The results generally showed that corticosteroids dominate nonselective NSAIDs in terms of their cost-effectiveness. The exceptions were when the adverse events rate for corticosteroids was assumed to be 1.5 times that of the base case and when the comparators' adverse events rates were assumed to be 0.5 to 1.0 times the base case rate. In the latter case, the cost per QALY was US$114,168, and in the former, NSAIDs were dominant. The comparison of COX-2-specific inhibitors with corticosteroids produced a higher-cost and higher-utility outcome: the resulting incremental cost per QALY was US$132,880.

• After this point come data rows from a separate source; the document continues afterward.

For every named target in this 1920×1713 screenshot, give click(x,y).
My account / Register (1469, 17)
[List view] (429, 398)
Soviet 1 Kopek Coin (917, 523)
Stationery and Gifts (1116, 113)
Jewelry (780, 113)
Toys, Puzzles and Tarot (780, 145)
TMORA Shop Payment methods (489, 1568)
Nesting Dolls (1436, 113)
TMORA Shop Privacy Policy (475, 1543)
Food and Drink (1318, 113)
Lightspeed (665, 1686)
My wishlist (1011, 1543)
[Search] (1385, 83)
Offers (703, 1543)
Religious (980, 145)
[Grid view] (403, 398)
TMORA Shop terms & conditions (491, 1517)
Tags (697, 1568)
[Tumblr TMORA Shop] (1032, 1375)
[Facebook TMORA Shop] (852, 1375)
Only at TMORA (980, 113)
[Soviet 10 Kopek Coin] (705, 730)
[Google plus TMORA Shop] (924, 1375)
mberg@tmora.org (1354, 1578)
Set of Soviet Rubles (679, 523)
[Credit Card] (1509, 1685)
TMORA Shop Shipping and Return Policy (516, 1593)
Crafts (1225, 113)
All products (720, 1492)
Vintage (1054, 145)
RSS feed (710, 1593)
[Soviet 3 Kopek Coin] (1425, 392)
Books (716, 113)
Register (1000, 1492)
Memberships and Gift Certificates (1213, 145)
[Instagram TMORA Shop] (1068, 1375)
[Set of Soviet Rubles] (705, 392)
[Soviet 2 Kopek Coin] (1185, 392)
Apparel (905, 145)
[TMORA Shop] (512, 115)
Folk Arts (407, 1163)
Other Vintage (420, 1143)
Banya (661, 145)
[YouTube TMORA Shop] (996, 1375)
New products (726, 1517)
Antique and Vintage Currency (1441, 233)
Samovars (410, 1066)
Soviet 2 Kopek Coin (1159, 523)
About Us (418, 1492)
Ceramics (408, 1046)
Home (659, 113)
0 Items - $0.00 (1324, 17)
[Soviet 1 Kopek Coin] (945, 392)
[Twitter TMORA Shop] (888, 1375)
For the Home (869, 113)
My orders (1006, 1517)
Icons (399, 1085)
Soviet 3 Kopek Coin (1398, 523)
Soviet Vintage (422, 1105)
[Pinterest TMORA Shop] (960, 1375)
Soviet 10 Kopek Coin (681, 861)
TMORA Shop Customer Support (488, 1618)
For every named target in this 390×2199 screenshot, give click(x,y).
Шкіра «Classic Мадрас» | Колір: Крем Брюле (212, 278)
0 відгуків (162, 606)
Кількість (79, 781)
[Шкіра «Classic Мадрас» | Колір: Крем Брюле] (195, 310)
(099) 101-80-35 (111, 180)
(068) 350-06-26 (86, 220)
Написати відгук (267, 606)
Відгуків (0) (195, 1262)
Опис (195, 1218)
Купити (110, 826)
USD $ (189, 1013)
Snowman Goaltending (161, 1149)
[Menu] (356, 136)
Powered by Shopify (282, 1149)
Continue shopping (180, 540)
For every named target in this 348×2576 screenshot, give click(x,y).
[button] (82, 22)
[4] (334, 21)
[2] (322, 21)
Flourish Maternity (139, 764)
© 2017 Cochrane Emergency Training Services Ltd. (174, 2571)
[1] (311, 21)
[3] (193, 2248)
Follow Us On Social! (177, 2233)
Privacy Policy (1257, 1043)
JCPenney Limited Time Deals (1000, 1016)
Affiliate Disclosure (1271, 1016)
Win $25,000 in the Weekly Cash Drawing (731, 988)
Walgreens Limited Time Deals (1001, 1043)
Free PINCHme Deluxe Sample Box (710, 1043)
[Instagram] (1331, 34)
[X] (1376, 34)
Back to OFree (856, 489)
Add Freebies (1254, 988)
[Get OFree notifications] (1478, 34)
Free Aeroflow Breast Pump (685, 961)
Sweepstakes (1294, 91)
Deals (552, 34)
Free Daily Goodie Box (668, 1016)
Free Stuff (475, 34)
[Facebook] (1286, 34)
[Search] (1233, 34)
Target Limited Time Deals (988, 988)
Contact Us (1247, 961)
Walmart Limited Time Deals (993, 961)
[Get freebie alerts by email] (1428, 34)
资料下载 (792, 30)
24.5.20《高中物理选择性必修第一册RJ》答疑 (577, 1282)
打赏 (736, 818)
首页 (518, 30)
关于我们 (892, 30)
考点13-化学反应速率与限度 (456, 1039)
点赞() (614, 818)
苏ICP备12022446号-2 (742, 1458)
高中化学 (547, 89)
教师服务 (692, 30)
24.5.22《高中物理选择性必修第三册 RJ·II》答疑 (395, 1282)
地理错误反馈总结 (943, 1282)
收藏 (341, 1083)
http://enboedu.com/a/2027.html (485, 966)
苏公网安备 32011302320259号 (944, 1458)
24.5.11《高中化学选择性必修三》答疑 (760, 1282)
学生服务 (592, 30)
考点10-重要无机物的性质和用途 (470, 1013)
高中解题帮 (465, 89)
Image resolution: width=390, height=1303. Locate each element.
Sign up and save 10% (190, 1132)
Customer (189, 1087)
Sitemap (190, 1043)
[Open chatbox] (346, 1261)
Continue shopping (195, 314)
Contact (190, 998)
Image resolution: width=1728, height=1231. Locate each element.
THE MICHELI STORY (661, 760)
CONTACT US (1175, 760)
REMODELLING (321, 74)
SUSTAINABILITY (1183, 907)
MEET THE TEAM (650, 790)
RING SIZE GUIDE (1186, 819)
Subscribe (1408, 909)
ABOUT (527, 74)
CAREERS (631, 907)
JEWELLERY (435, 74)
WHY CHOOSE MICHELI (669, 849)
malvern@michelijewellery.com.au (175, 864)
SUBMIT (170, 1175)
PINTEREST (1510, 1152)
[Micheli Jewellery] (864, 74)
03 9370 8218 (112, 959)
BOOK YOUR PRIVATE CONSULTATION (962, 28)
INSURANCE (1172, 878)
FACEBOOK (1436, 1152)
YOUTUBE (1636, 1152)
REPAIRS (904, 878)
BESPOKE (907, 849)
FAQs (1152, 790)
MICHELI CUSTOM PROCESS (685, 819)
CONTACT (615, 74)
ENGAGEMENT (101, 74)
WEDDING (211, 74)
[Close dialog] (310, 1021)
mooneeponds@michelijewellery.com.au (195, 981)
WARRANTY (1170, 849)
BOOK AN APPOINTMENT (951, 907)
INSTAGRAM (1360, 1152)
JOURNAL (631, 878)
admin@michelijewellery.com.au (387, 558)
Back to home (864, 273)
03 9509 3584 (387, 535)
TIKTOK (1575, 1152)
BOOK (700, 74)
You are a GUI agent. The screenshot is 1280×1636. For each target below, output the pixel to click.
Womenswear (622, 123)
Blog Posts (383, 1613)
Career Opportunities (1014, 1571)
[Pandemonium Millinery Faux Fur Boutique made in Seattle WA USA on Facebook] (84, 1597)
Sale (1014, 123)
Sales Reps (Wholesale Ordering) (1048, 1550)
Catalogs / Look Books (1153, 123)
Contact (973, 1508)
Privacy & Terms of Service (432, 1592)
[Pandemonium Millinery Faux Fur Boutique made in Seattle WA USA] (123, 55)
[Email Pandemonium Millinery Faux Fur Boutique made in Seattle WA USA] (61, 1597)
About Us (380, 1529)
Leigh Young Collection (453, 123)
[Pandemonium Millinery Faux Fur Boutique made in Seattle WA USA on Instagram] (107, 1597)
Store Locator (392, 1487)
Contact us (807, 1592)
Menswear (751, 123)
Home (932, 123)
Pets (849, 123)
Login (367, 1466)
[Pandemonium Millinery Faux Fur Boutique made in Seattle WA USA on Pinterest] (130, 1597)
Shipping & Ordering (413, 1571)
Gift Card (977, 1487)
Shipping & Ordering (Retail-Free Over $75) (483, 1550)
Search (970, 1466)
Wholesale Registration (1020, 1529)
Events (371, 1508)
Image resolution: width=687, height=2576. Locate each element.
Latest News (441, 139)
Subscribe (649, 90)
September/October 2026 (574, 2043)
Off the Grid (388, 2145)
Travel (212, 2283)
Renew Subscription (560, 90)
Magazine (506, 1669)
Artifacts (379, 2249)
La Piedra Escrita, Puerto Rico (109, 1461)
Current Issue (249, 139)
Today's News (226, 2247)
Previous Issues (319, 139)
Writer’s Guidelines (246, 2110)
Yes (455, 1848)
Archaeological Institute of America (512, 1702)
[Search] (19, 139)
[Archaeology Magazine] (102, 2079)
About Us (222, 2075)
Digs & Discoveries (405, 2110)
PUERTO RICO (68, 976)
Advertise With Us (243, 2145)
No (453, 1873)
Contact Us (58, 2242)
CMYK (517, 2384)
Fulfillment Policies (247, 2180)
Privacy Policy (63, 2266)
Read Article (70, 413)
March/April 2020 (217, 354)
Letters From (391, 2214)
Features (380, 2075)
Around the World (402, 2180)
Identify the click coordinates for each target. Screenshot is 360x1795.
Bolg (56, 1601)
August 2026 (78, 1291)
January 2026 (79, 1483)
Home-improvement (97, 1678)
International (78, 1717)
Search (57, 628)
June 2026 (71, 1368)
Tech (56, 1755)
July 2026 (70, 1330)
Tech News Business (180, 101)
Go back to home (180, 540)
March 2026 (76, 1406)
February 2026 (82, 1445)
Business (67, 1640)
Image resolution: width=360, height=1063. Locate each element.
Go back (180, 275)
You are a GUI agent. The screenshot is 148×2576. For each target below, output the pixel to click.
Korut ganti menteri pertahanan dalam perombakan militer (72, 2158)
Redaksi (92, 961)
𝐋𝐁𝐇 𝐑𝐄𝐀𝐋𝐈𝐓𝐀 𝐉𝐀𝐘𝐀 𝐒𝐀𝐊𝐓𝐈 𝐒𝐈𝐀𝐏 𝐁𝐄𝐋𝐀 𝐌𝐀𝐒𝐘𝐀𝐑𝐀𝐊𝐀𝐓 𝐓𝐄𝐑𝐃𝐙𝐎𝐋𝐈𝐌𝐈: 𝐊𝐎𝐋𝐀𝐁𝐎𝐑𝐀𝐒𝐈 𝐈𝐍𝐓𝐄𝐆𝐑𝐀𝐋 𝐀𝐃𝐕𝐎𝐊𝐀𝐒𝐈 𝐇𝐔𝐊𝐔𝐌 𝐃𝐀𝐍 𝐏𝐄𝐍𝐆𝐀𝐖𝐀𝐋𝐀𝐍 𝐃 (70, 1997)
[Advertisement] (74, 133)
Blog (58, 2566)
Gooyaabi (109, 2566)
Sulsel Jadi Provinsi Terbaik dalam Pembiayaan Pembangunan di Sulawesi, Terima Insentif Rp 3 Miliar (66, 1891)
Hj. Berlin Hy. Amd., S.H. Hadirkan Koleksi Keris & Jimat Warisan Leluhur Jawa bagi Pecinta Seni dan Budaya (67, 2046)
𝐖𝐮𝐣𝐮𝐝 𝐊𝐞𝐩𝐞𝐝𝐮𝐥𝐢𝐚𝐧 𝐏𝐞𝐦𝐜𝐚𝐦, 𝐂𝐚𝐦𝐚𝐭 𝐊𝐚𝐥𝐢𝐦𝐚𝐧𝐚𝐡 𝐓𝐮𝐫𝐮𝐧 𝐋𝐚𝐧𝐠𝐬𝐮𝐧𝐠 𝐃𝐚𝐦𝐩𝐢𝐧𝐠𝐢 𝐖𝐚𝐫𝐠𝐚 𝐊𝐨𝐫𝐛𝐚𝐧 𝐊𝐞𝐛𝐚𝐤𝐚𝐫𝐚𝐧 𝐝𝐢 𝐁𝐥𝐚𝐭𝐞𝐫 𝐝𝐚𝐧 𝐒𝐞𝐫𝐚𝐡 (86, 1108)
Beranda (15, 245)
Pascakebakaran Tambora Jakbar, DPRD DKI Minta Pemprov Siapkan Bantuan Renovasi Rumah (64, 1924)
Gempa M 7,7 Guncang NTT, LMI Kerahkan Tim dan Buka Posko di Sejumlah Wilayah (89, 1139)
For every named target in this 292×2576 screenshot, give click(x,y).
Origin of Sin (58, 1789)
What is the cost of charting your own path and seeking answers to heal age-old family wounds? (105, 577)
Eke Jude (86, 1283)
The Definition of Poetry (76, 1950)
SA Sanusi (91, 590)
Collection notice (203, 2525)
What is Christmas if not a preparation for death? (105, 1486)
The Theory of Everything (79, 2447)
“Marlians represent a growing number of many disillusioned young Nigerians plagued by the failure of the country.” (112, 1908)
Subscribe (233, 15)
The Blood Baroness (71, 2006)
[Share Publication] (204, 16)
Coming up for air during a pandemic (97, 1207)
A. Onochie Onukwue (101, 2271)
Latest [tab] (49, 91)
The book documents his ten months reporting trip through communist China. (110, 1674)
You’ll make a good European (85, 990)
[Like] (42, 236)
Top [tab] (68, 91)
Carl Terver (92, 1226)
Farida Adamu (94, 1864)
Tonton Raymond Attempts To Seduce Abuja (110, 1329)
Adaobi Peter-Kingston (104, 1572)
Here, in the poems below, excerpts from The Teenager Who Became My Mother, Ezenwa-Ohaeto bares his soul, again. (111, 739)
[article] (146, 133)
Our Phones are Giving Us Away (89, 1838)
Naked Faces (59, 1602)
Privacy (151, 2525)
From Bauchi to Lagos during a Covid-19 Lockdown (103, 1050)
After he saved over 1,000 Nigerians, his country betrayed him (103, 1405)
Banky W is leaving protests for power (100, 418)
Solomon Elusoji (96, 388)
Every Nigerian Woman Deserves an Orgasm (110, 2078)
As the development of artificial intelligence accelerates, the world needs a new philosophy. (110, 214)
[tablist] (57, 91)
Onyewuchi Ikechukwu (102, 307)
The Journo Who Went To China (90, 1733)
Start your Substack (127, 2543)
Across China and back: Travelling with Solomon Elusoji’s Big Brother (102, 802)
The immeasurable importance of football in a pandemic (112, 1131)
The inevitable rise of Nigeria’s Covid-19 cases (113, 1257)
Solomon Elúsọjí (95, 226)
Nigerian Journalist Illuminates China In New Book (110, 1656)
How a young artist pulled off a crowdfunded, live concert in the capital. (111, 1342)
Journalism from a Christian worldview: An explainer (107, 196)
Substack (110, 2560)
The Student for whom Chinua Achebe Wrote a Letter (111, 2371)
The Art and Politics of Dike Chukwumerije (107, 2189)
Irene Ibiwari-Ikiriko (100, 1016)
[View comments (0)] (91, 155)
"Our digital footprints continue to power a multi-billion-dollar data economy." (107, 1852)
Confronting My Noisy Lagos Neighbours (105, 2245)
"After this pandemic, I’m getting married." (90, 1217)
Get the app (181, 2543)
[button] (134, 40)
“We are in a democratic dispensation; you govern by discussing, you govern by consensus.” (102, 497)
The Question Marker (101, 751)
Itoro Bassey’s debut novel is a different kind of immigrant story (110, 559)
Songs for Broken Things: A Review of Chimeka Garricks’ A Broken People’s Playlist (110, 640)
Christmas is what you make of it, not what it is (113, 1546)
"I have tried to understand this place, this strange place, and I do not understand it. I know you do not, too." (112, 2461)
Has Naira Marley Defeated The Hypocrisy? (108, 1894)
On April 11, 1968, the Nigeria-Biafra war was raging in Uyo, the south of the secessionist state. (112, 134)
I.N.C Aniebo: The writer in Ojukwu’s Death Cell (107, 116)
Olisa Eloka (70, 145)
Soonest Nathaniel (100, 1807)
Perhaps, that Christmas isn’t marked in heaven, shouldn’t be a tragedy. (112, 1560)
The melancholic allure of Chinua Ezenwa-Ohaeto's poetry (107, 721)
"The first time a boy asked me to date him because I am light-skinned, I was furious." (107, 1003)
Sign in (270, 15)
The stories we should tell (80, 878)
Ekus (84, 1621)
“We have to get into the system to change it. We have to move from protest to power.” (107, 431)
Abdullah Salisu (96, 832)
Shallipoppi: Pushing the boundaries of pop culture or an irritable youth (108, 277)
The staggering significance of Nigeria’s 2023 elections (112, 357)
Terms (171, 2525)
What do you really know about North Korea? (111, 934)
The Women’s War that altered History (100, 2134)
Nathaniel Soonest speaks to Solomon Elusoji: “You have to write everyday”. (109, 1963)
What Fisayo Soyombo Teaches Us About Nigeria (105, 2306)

The authors also produced useful age-specific estimates of the cost-effectiveness of the two alternative treatment approaches. Their ICERs show that corticosteroids dominate for the management of 50- and 60-year-olds with RA. For 40-, 30-, and 20-year-olds, the ICERs were US$11,258, US$30,938, and US$46,981, respectively.
The evidence suggests that a management strategy of DMARDs plus low-dose corticosteroids is a less costly and more effective strategy than DMARDs plus NSAIDs in older age groups, largely because of the higher risks of adverse gastrointestinal events in those groups. For developing countries, a relevant question to consider is the extent to which life expectancy and risk factors for adverse gastrointestinal events will differ from the age groups Bae and others (2003) studied. Corticosteroid-induced OP is also a long-term risk, but for women with RA starting corticosteroid therapy, watchful waiting is recommended as preferable to screening, as long as the steroid dose remains below 7 milligrams per day.